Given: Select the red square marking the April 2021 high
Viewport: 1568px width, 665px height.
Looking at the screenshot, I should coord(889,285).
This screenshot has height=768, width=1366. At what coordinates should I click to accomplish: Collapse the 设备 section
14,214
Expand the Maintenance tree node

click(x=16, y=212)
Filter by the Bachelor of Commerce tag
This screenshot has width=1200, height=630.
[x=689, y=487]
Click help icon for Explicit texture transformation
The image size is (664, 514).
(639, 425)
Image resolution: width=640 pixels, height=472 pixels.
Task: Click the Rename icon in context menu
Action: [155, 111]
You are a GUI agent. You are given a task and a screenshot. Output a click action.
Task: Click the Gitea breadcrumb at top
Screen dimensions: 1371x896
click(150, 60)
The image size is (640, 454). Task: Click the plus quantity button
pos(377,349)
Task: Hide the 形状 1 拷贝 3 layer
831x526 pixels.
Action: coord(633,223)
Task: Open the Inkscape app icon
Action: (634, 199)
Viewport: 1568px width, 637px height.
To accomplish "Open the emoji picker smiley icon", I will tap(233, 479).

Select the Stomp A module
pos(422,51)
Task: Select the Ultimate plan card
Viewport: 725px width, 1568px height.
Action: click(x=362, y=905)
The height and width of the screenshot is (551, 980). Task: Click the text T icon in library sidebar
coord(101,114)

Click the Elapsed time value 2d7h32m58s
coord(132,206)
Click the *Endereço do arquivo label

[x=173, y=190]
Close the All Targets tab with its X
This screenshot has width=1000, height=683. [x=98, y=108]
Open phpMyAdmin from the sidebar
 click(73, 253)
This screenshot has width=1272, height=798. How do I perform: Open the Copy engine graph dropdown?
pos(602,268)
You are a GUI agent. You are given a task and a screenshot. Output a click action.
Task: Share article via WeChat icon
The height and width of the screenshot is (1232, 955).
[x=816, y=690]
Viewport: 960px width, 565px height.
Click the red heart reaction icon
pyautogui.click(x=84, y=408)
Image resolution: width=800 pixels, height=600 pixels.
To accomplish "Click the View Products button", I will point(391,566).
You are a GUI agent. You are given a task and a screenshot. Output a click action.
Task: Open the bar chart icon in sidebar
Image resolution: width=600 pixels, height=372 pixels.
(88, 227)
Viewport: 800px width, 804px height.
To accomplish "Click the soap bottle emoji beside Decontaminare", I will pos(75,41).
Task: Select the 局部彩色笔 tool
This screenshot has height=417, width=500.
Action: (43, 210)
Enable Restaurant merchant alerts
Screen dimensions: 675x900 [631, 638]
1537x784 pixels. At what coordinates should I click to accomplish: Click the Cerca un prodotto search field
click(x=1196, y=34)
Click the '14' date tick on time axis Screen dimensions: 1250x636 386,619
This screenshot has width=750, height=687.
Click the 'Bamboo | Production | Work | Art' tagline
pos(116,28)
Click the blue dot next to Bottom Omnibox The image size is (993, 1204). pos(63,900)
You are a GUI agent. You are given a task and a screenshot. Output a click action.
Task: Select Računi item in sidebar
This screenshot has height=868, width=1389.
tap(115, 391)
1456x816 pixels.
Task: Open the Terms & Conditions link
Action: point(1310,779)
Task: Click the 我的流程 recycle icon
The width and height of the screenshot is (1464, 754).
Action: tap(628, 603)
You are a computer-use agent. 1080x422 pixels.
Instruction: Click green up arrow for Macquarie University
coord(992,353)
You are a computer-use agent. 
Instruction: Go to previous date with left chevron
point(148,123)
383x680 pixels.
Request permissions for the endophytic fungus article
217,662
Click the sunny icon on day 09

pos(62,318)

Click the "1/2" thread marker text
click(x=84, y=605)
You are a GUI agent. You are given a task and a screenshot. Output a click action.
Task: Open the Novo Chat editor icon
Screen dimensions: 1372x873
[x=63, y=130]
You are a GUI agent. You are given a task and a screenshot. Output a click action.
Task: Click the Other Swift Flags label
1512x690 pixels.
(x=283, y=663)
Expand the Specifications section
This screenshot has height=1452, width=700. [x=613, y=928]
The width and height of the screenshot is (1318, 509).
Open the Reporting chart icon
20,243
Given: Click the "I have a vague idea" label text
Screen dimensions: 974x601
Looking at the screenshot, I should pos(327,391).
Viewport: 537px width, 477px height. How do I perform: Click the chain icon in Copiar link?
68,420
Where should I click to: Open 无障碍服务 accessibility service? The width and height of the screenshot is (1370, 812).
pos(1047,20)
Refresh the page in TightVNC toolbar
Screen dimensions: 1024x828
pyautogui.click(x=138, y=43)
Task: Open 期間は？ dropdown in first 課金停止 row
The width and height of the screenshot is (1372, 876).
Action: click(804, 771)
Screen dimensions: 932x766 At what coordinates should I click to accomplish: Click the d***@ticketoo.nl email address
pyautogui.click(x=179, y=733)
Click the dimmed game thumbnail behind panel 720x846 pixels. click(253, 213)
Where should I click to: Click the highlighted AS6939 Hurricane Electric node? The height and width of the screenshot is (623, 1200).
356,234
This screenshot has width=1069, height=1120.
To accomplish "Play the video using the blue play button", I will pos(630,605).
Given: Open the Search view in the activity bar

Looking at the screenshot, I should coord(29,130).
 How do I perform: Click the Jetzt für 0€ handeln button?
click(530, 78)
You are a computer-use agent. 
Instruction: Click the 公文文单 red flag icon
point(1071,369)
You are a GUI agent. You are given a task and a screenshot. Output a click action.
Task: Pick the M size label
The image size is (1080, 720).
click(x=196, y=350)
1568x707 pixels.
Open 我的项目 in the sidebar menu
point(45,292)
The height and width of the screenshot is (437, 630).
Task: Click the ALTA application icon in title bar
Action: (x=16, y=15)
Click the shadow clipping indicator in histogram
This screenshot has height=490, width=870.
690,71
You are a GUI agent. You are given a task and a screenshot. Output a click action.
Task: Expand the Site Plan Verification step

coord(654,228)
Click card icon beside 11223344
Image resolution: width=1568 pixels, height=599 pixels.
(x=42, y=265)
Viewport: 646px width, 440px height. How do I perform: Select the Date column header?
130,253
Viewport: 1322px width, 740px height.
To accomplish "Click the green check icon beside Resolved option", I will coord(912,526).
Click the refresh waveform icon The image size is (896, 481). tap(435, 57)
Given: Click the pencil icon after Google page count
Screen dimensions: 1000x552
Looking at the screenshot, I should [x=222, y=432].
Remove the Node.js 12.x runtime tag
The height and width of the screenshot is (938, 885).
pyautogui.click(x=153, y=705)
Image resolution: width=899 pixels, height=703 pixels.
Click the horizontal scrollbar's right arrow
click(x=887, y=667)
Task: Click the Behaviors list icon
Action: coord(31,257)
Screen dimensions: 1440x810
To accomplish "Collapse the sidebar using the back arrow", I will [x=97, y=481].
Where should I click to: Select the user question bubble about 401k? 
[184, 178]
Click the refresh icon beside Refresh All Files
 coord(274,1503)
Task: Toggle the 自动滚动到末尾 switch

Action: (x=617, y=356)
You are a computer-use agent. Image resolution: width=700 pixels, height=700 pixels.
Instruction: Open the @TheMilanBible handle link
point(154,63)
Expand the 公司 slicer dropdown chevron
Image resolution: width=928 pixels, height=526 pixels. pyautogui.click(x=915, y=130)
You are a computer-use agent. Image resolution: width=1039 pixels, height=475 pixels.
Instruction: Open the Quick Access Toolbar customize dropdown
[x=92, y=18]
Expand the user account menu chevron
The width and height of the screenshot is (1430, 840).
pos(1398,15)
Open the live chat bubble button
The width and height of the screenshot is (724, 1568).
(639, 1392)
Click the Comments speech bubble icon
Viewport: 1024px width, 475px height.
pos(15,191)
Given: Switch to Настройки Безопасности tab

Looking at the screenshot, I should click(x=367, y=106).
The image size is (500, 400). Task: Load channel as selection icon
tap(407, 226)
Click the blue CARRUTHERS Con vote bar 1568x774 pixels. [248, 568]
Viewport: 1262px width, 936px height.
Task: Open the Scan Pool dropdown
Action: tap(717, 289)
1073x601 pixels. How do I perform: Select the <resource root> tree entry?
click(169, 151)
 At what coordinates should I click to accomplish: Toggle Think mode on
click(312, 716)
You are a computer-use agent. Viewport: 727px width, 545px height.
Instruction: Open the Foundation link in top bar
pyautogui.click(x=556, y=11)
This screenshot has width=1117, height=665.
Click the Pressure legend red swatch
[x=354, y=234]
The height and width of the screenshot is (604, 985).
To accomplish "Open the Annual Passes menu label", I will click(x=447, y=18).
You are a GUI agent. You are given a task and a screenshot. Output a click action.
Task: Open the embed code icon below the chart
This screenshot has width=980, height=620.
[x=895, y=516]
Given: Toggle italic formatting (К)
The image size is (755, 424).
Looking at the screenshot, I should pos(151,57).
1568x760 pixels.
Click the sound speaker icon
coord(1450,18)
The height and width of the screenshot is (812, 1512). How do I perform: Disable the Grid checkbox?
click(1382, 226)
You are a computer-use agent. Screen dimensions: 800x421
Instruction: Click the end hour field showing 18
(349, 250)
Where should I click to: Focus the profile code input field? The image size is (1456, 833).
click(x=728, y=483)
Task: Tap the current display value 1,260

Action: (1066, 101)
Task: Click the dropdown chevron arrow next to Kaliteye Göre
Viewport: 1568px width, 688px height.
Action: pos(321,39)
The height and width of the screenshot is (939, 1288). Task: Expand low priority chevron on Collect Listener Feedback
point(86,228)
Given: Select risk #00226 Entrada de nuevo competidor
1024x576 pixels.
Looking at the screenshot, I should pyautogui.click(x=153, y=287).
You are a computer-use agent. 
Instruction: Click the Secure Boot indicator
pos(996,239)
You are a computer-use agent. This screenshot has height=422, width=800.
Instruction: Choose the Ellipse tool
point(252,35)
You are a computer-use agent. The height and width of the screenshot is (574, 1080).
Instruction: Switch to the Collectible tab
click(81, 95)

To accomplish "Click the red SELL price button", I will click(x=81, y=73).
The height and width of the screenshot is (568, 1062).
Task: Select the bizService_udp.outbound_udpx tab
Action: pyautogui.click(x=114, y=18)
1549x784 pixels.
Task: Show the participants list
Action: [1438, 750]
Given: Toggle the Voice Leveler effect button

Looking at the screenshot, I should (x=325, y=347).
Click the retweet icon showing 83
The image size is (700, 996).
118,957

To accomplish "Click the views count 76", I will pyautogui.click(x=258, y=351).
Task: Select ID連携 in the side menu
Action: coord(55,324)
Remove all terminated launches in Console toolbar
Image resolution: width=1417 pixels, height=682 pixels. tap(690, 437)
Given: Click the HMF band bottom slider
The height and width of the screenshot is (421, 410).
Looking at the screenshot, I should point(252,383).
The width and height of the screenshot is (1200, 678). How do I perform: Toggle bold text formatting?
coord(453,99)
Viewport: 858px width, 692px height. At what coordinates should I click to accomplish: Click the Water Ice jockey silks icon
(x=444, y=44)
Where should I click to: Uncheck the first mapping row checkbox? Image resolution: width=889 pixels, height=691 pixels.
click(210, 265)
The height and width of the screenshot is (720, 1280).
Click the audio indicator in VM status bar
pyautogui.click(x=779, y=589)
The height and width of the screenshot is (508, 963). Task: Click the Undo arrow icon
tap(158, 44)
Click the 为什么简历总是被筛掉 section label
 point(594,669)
· · · · · · ·
Your task is to copy every line of the entries that contains the string "emoji".

» **Exercise solution**:
To accomplish "Open the emoji picker smiley icon", I will tap(233, 479).
To accomplish "Click the soap bottle emoji beside Decontaminare", I will pos(75,41).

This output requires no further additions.